- _WHAT THIS EXERCISE ASKS_
a - Using the Gluster replication post, list the names of all machines that appear in the test setups.
b - In the Gluster replication post, revise the stretch from "500 x 15Gbyte" through "SaturnI (Server)" so that "SaturnM" becomes "SaturnX".
c - Carry on the Gluster replication post from the point where it stops.

- _TEXT TO READ_

[Gluster-devel] replicate background threads

Sun Mar 11 10:17:15 UTC 2012

Hello,

  My mate Michael and I have been steadily 
advancing our Gluster testing and today we finally 
reached some heavier conditions.  The outcome 
was different from expectations built from our more 
basic testing so I think we have a couple of 
questions regarding the AFR/Replicate background 
threads that may need a developer's contribution.  
Any help appreciated.

  The setup is a 3 box environment, but lets start
with two;

    SaturnM (Server)
       - 6core CPU, 16GB RAM, 1Gbps net
       - 3.2.6 Kernel (custom distro)
       - 3.2.5 Gluster (32bit)
       - 3x2TB drives, CFQ, EXT3
       - Bricked up into a single local 6TB 
          "distribute" brick 
       - "brick" served to the network

    MMC (Client)
       - 4core CPU, 8GB RAM, 1Gbps net
       - Ubuntu
       - 3.2.5 Gluster (32bit)
       - Don't recall the disk space locally
       - "brick" from SaturnM mounted

    500 x 15Gbyte files were copied from MMC
to a single sub-directory on the brick served from 
SaturnM, all went well and dandy.  So then we 
moved on to a 3 box environment;

    SaturnI (Server)
       = 1core CPU, 1GB RAM, 1Gbps net
       = 3.2.6 Kernel (custom distro)
       = 3.2.5 Gluster (32bit)
       = 4x2TB drives, CFQ, EXT3
       = Bricked up into a single local 8TB 
          "distribute" brick 
       = "brick" served to the network

    SaturnM (Server/Client)
       - 6core CPU, 16GB RAM, 1Gbps net
       - 3.2.6 Kernel (custom distro)
       - 3.2.5 Gluster (32bit)
       - 3x2TB drives, CFQ, EXT3
       - Bricked up into a single local 6TB 
          "distribute" brick 
       = Replicate brick added to sit over 
          the local distribute brick and a
          client "brick" mapped from SaturnI
       - Replicate "brick" served to the network

    MMC (Client)
       - 4core CPU, 8GB RAM, 1Gbps net
       - Ubuntu
       - 3.2.5 Gluster (32bit)
       - Don't recall the disk space locally
       - "brick" from SaturnM mounted
       = "brick" from SaturnI mounted

  Now, in lesser testing in this scenario all was
well - any files on SaturnI would appear on SaturnM 
(not a functional part of our test) and the content on
SaturnM would appear on SaturnI (the real 
objective).  

  Earlier testing used a handful of smaller files (10s 
to 100s of Mbytes) and a single 15Gbyte file.  The
15Gbyte file would be "stat" via an "ls", which would
kick off a background replication (ls appeared un-
blocked) and the file would be transferred.  Also,
interrupting the transfer (pulling the LAN cable)

- _STORED DATA_
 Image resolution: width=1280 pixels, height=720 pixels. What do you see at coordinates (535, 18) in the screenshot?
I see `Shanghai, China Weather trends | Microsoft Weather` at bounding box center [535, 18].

- _SOLVED PROBLEMS_
a - SaturnM, MMC, SaturnI

b -
500 x 15Gbyte files were copied from MMC
to a single sub-directory on the brick served from 
SaturnX, all went well and dandy.  So then we 
moved on to a 3 box environment;

    SaturnI (Server)

c -
would result in a partial 15Gbyte file being corrected
in a subsequent background process on another
stat.

  *However* .. when confronted with 500 x 15Gbyte 
files, in a single directory (but not the root directory) 
things don't quite work out as nicely.  
  - First, the "ls" (at MMC against the SaturnM brick) 
    is blocking and hangs the terminal (ctrl-c doesn't 
    kill it).  
  - Then, looking from MMC at the SaturnI file 
     system (ls -s) once per second, and then 
     comparing the output (diff ls1.txt ls2.txt | 
     grep -v '>') we can see that between 10 and 17 
     files are being updated simultaneously by the
     background process
  - Further, a request at MMC for a single file that 
    was originally in the 500 x 15Gbyte sub-dir on
    SaturnM (which should return unblocked with 
    correct results) will;
      a) work as expected if there are less than 17
          active background file tasks
      b) block/hang if there are more
  - Where-as a stat (ls) outside of the 500 x 15
     sub-directory, such as the root of that brick,
     would always work as expected (return
     immediately, unblocked).

  Thus, to us, it appears as though there is a 
queue feeding a set of (around) 16 worker threads 
in AFR.  If your request was to the loaded directory
then you would be blocked until a worker was 
available, and if your request was to any other
location, it would return unblocked regardless of
the worker pool state.

  The only thread metric that we could find to tweak
was performance/io-threads (which was set to
16 per physical disk; well per locks + posix brick 
stacks) but increasing this to 64 per stack didn't
change the outcome (10 to 17 active background
transfers).

  So, given the above, is our analysis sound, and
if so, is there a way to increase the size of the 
pool of active worker threads?  The objective 
being to allow unblocked access to an existing
repository of files (on SaturnM) while a 
secondary/back-up is being filled, via GlusterFS?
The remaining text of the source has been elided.